Судьи выглядели ошеломленными, затем повернулись внутрь и посовещались друг с другом, склонив головы в знак согласия и лишь изредка жестами давая понять, что они чувствуют.
Герхард улыбнулся про себя. Он признал себя виновным в ряде мелких преступлений. Теперь они не могли настаивать на том, чтобы его вторично обвинили в более серьезных преступлениях. Но потом он все понял. Им не пришлось снова предъявлять ему обвинение. Они могут вынести ему приговор, как если бы он был виновен в государственной измене.
Затем три головы отделились друг от друга. Фрейслер посмотрел через двор. "Подсудимый обвиняется в неуважении к суду", - заявил он. - Он плюнул в лицо своей милости. Он слишком ясно выразил свою ненависть к нашему фюреру, нашей партии и нашему Отечеству.
“Хорошо, Герхард фон Меербах, вы сделали свой выбор и должны заплатить за него. Этот суд покажет вам, как он расправляется с предателями, антиобщественными заговорщиками и врагами государства. Вас отправят в лагерь Заксенхаузен отбывать наказание в виде каторжных работ. Я не буду устанавливать срок лишения свободы. В этом нет никакого смысла. К тому времени, когда даже самый короткий срок закончится, вы уже давно умрете от голода, истощения или болезни.”
Несколько зрителей разразились аплодисментами. Один или двое зааплодировали.
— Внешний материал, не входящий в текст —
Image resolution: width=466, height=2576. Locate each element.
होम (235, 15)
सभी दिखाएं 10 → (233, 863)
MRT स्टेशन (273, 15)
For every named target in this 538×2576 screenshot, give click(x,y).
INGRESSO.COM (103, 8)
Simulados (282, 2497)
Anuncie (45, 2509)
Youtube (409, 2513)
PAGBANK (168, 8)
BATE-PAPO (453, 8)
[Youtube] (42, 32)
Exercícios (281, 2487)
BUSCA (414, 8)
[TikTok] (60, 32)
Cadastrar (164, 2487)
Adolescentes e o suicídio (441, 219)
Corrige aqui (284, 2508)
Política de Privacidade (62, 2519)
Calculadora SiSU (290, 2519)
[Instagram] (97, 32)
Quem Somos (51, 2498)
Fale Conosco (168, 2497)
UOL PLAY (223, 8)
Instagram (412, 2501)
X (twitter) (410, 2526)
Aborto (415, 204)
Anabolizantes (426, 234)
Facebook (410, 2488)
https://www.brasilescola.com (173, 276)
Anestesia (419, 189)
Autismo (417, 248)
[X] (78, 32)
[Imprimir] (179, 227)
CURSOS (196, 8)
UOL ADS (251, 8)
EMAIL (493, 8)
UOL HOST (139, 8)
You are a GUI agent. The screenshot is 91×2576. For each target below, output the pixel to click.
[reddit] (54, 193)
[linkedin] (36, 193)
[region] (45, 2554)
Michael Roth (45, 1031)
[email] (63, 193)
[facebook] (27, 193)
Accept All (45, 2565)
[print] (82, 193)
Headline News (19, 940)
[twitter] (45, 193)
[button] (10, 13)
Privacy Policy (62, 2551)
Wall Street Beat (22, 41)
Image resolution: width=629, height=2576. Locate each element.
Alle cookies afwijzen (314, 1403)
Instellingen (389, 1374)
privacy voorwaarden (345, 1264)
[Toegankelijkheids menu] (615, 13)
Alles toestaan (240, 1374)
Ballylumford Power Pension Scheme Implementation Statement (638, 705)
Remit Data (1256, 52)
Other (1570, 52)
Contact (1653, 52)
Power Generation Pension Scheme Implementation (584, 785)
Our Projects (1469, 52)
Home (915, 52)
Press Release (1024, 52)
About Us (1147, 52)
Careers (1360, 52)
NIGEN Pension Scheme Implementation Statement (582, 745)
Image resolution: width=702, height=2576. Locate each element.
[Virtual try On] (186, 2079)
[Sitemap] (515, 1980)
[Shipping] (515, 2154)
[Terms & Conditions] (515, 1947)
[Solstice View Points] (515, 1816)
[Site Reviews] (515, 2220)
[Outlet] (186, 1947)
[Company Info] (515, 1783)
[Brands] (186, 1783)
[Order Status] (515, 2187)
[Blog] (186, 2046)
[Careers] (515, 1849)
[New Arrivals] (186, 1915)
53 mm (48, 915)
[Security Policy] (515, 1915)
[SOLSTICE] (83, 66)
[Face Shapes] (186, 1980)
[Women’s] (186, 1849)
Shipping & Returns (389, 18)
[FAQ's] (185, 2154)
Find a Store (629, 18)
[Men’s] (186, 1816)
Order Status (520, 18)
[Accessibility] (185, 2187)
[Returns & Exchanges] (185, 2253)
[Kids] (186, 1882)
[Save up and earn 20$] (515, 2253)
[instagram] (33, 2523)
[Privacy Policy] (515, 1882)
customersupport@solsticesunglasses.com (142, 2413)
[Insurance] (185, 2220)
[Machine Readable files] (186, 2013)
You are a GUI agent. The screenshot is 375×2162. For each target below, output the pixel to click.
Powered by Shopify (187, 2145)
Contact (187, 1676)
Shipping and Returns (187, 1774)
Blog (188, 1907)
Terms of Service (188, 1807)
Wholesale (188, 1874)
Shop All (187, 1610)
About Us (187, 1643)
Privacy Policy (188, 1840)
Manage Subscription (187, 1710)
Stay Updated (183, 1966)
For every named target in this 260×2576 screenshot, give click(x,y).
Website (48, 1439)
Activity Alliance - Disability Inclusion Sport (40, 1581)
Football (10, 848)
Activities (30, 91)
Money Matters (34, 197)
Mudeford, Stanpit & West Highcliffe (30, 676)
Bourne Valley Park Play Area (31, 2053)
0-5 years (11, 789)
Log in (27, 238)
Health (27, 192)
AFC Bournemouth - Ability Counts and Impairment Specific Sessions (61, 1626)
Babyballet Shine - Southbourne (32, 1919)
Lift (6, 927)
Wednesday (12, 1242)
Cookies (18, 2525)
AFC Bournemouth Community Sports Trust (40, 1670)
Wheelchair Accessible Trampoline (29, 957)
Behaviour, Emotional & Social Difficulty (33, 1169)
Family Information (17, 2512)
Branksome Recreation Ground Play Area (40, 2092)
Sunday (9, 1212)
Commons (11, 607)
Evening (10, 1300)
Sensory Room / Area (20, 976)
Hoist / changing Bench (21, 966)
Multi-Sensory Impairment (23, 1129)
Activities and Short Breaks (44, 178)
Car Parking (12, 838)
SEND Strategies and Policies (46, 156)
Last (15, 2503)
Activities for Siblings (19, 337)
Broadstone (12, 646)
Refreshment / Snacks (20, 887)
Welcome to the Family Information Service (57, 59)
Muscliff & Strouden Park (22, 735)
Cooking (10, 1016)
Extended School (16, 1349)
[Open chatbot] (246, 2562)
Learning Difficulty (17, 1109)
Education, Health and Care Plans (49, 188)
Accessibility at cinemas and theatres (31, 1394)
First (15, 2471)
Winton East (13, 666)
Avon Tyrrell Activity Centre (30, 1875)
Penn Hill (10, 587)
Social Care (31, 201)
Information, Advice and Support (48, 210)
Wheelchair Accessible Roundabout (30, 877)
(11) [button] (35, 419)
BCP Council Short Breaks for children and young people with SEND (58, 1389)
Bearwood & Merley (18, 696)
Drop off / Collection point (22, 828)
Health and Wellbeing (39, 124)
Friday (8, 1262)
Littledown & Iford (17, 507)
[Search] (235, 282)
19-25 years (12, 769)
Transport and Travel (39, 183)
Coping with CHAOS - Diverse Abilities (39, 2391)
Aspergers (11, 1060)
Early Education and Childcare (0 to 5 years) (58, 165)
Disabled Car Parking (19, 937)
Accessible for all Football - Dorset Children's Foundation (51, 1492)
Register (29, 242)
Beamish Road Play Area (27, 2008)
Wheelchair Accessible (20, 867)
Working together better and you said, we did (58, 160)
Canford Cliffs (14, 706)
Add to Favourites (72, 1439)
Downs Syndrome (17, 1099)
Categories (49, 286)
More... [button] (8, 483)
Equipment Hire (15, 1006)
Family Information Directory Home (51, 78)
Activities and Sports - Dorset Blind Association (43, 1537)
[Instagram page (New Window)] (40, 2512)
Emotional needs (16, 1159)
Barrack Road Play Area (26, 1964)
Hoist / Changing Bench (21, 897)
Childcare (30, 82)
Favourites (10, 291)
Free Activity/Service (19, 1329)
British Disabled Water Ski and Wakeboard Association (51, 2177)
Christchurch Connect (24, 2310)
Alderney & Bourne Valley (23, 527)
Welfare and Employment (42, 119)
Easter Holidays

Шоу было спасено поворотом хвоста.
- Уведите его!- Скомандовал Фрейслер. “И давайте перейдем к следующему предателю, которого будут судить.”
•••
Герхарда увезли из суда, посадили в фургон и вместе с тремя другими заключенными повезли на север из Берлина в город Ораниенбург. Это было расстояние около тридцати пяти километров, и когда они прибыли в город, фургон проехал мимо ряда больших белых зданий, в которых находилась административная штаб-квартира системы концентрационных лагерей Рейха. Он приблизился к сторожке, тоже Белой, в которую были вделаны железные ворота с лозунгом концлагерей: “Arbeit Macht Frei” или “работа освобождает".”
Небольшая часовая башня стояла на крыше центральной части сторожки, и Герхард мог видеть длинный толстый ствол 8-миллиметрового пулемета "Максим", торчащий из сторожевой башни у въездных ворот. Наводчик прицеливался в пленников, словно готовясь к стрельбе по мишеням.